Un instante después, la puerta trasera se abrió con un chirrido y Paul apareció en la cocina. Mientras se quitaba la chaqueta, ella se dio cuenta de que tenía la punta de la nariz colorada.

—Creo que la tormenta está cerca —dijo él—. La temperatura ha bajado al menos cinco grados desde esta mañana.

Adrienne guardó un paquete de picatostes en el armario y miró por encima del hombro mientras contestaba.

—Lo sé, he tenido que subir la calefacción. Esta casa no es de las que están mejor preparadas. De hecho, casi se nota cómo el viento atraviesa las ventanas. Lamento que no hayas encontrado mejor tiempo.

Paul se frotó las manos.

—Así son las cosas. ¿El café todavía está fuera? Creo que me vendría bien una taza para calentarme.
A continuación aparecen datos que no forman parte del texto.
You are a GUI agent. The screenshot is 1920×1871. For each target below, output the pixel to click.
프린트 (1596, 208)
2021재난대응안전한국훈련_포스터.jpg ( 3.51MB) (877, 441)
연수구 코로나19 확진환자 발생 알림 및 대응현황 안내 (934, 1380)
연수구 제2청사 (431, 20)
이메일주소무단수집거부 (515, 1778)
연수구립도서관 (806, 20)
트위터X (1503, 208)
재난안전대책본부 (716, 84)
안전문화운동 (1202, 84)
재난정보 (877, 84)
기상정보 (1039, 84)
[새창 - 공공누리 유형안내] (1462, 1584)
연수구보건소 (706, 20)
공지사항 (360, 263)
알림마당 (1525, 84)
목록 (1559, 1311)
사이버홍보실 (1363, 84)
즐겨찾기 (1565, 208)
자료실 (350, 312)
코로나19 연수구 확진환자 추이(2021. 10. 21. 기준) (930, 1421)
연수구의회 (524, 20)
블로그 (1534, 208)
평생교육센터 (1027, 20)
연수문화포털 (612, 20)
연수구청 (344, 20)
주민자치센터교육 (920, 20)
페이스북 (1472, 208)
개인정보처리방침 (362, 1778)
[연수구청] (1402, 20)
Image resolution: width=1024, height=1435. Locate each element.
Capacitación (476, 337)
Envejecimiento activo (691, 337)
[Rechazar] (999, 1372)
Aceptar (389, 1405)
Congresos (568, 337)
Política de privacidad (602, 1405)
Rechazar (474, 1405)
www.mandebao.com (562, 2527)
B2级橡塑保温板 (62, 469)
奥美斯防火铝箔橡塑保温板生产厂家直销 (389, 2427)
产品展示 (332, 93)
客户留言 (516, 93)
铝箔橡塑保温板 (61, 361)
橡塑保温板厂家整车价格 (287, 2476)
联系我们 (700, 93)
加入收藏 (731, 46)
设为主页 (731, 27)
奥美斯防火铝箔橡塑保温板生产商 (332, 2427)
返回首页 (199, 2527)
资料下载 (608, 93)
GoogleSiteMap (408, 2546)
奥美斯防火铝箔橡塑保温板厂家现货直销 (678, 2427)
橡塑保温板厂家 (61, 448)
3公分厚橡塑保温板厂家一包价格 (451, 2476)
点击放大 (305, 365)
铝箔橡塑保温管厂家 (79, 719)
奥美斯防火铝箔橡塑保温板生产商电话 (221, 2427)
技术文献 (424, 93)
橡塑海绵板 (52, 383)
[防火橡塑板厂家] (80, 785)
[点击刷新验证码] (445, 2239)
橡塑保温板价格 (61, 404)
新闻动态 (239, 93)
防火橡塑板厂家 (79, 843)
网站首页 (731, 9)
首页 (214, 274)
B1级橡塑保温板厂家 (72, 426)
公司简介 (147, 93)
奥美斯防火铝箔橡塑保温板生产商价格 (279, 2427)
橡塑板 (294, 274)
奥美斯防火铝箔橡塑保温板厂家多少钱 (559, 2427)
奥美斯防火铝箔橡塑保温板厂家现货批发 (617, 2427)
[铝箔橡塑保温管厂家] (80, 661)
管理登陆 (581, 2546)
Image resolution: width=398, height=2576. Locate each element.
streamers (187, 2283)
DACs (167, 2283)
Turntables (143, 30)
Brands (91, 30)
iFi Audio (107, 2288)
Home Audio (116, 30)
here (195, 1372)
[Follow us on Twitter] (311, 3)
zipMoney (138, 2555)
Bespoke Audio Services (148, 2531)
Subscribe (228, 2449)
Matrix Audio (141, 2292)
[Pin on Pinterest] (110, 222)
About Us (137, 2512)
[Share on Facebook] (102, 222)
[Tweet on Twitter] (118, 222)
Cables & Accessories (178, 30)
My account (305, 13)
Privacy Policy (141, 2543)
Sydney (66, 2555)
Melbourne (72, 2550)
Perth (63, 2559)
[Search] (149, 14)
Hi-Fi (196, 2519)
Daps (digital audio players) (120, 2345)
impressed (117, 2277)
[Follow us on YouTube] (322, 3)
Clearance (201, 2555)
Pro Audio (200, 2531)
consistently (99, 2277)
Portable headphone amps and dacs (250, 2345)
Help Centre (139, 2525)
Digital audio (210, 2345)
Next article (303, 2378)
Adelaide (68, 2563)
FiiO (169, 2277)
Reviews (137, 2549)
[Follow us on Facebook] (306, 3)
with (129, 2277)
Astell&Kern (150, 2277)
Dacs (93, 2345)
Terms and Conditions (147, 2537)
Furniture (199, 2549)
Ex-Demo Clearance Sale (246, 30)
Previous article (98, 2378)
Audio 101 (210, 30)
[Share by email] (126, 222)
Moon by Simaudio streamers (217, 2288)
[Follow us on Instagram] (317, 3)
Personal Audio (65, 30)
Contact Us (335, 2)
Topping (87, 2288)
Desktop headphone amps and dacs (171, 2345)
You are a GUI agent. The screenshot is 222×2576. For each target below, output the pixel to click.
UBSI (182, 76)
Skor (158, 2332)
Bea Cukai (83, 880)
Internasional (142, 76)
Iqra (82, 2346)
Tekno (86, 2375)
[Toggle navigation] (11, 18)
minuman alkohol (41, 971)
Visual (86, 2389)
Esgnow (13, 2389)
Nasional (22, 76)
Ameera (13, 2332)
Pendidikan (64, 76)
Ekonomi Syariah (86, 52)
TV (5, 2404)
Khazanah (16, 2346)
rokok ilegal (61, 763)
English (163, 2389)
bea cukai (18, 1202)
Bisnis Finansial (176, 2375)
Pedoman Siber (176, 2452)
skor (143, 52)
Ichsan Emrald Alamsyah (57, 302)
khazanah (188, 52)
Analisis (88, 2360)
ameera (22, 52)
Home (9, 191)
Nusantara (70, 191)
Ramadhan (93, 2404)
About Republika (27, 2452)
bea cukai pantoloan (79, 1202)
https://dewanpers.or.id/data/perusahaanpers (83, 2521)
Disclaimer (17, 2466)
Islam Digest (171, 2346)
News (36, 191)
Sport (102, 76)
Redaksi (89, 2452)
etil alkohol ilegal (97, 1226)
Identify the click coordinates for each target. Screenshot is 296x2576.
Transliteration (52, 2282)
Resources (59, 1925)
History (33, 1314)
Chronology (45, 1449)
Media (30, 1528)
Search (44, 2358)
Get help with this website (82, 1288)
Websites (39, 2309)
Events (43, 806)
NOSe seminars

—Puede que ya esté un poco pasado. Haré otra cafetera, sólo tardará unos minutos.

—¿No te importa?

—En absoluto. Creo que yo también tomaré un poco.

—Gracias. Permíteme subir a dejar la chaqueta y a lavarme, enseguida vuelvo a bajar.

Le sonrió antes de abandonar la cocina y Adrienne sintió cómo expulsaba el aire, sin darse cuenta de que había estado conteniendo la respiración. Cuando Paul ya no estaba, cogió un puñado de granos frescos, cambió el filtro y encendió la cafetera. Retiró el recipiente de aluminio, tiró su contenido por el fregadero y lo limpió. Mientras estaba atareada, oía los pasos de él en el piso de arriba.